Google Edge TPU and mobile inference
Google Edge TPU (in some Android phones and the Coral developer board) and Pixel-specific TPUs (in Pixel 8/9/10 phones) provide Google's on-device ML acceleration. The Pixel-specific TPU is co-designed with Google's on-device models (Gemini Nano and successors), enabling on-device LLM features. The strategic logic is similar to Apple's: vertical integration of silicon plus models plus apps produces a differentiated product.
The on-device LLM frontier
The 2024–2026 push toward on-device LLMs has been substantial. Apple Intelligence (2024): a 3B-parameter on-device model handles many tasks without cloud. Gemini Nano (2024): Google's on-device model in Pixel phones and Chrome. Phi-3 / Phi-4: Microsoft's small models targeting on-device deployment. Llama 3.2 1B / 3B: Meta's small models with explicit mobile-NPU optimisation. The on-device LLM landscape has rapidly matured; many use cases that would have required cloud inference in 2022 now run on phones in 2026.
The deployment-tooling layer
Deploying models to NPUs requires specific tooling. Apple Core ML: Apple's on-device ML framework, with conversion tools from PyTorch. TensorFlow Lite / LiteRT: cross-platform mobile inference, the dominant Android-side option. ONNX Runtime Mobile: cross-platform alternative. Qualcomm AI Hub: Qualcomm-specific tooling. MediaPipe: Google's cross-platform on-device ML toolkit. The 2024–2026 maturation of these tools has substantially reduced the friction of deploying to mobile NPUs; the user experience is approaching cloud-deployment ergonomics.
Photonic Computing
Photonic computing uses optical signals — light moving through waveguides — rather than electrical signals for some computations. The architectural bet is that optical matrix-multiplication can be substantially more energy-efficient than electronic equivalents, with potentially dramatic implications for ML workloads dominated by matrix operations. The 2020s have seen photonic computing move from research into early product deployment; whether it becomes a mainstream technology or remains a specialised tool is the strategic question.
The basic idea
Optical matrix-vector multiplication can be performed by passing light through an array of programmable interferometers (Mach-Zehnder interferometers, often). The light intensity at each output corresponds to a row of the matrix-vector product. The operation is essentially passive — the light propagates through the optical circuit at the speed of light, with energy consumption only for input and output (not for the multiplication itself). The energy-per-operation can be orders of magnitude below electronic equivalents. The challenge is that the matrix weights are encoded in the physical structure of the optical circuit, which is harder to reprogram than electronic memory.
Lightmatter
Lightmatter (founded 2017) is the leading photonic-computing startup. Their Envise chips integrate photonic matrix-vector multiplication with conventional electronic logic. The 2023–2024 deployments at major data centres have demonstrated the energy advantage on inference workloads; the broader question of whether photonic computing scales economically is the focus of 2025–2027 development. The combined valuation and strategic positioning suggest that photonic computing is no longer pure research; it's becoming a near-term commercial reality, at least for specific niches.
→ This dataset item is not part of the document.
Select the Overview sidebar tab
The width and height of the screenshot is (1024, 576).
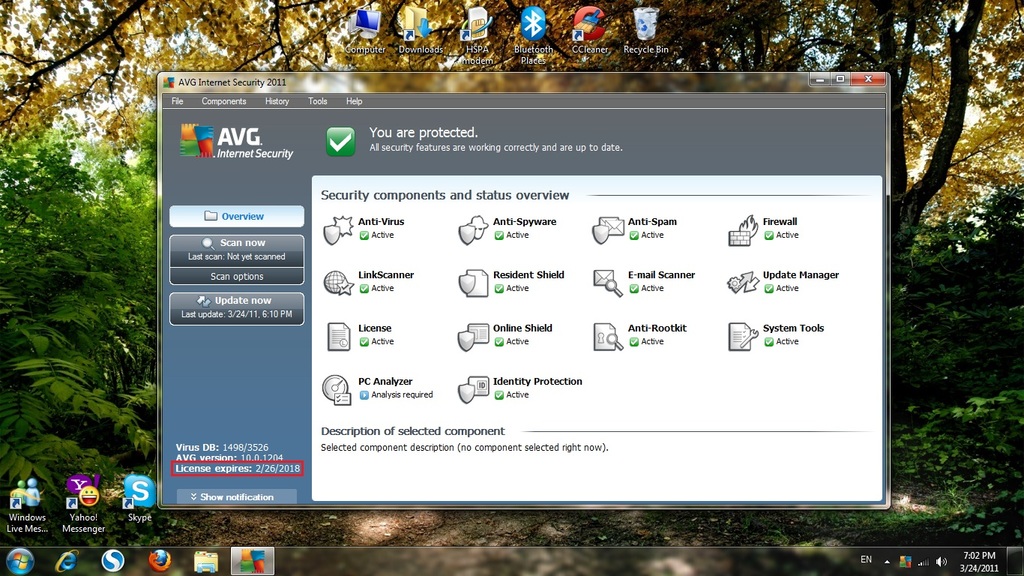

Lightelligence and the broader ecosystem
Lightelligence (founded 2017) is the major Lightmatter competitor in commercial photonic AI. PsiQuantum and Q.ANT have related photonic-computing programmes (though more focused on quantum than ML). The University of Pennsylvania, MIT, and Stanford have substantial academic programmes producing the underlying technology. The 2024–2026 photonic-computing landscape is several startups plus academic groups; the field is small but growing.
Co-packaged optics
Beyond pure photonic computing, co-packaged optics (CPO) integrates optical I/O directly into chip packages, dramatically reducing the energy and latency of inter-chip communication. NVIDIA's Quantum and Spectrum-X switches increasingly use CPO; Broadcom and Cisco have CPO-based switch products. The strategic implication: even if photonic computing itself doesn't displace electronic computing, photonic interconnect is rapidly becoming the standard for high-performance ML clusters. The 2025–2027 trajectory has CPO as standard infrastructure.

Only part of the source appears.